Fluorescence-activated cell sorting. A: reconstitution of irradiated SOCS3^+/− mice with WT (CD45.1) bone marrow. X-axis represents WT (CD45.1) bone marrow. Y-axis represents SOCS3^+/− bone marrow. B: reconstitution of irradiated WT (CD45.1) mice with SOCS3^+/− bone marrow. X-axis represents WT (CD45.1) bone marrow. Y-axis represents SOCS3^+/− bone marrow. C: reconstitution of irradiated SOCS3^+/+ mice with WT (CD45.1) bone marrow. X-axis represents WT (CD45.1) bone marrow. Y-axis represents SOCS3^+/+ bone marrow.

Fig. 10.

Endothelial function and blood pressure of bone marrow chimeras in chronic Ang II-dependent hypertension. Acetylcholine induced relaxation in carotid arteries from WT (CD45.1) to SOCS3^+/+ (A), SOCS3^+/− to SOCS3^+/− (B), SOCS3^+/− to WT (CD45.1) (C), and WT (CD45.1) to SOCS3^+/− (D) bone marrow chimeras systemically treated with vehicle or Ang II (1.4 mg/kg per day) for 14 days. *P < 0.05 vs. vehicle.

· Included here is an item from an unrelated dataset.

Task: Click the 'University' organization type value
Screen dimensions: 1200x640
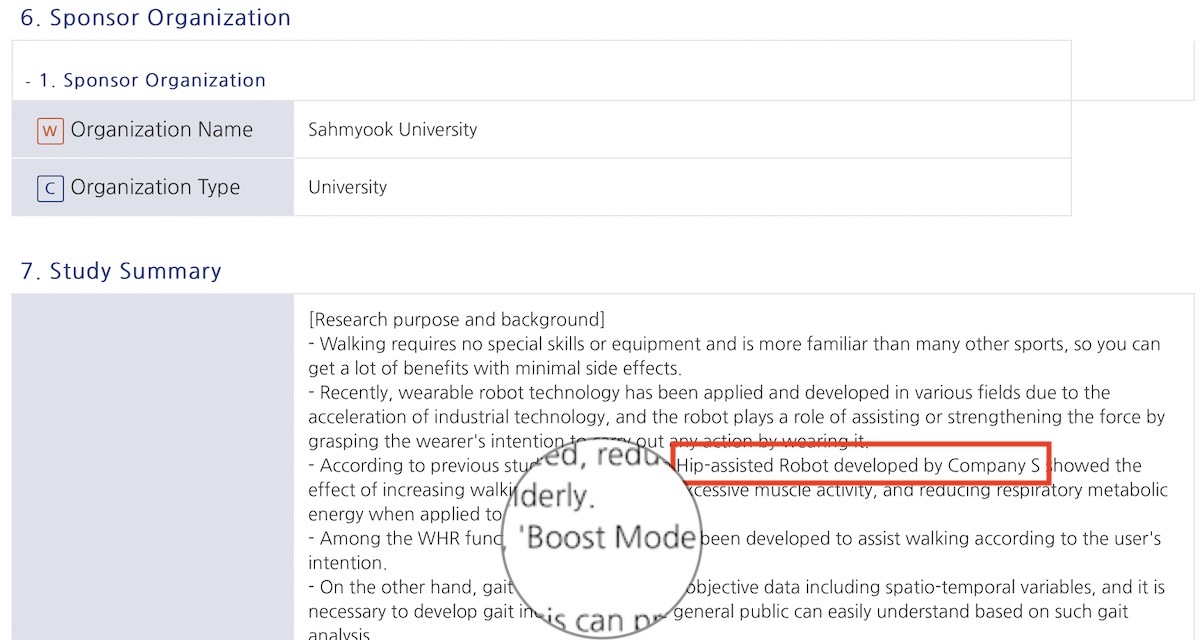Action: pyautogui.click(x=347, y=188)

E: acetylcholine-induced maximum relaxation in carotid arteries from WT (CD45.1) to SOCS3^+/+, SOCS3^+/− to WT (CD45.1), SOCS3^+/− to SOCS3^+/−, and SOCS3^+/− to WT (CD45.1) bone marrow chimeras treated systemically with vehicle or Ang II (1.4 mg/kg per day) for 14 days; n = 6, *P < 0.05 vs. vehicle. F: blood pressure of WT (CD45.1) to SOCS3^+/−, SOCS3^+/− to WT (CD45.1) bone marrow chimeras was measured on day 14 of Ang II (1.4 mg/kg per day) infusion; n = 6, *P < 0.05 vs. vehicle.

Fig. 11.

Endothelial function in bone marrow chimeras in response to local effects of Ang II. Acetylcholine induced relaxation in carotid arteries from WT (CD45.1) to SOCS3^+/+ (A), SOCS3^+/− to SOCS3^+/− (B), SOCS3^+/− to WT (CD45.1) (C), and WT (CD45.1) to SOCS3^+/− (D) bone marrow chimeras incubated with either vehicle or Ang II; n = 3, *P < 0.05 vs. vehicle.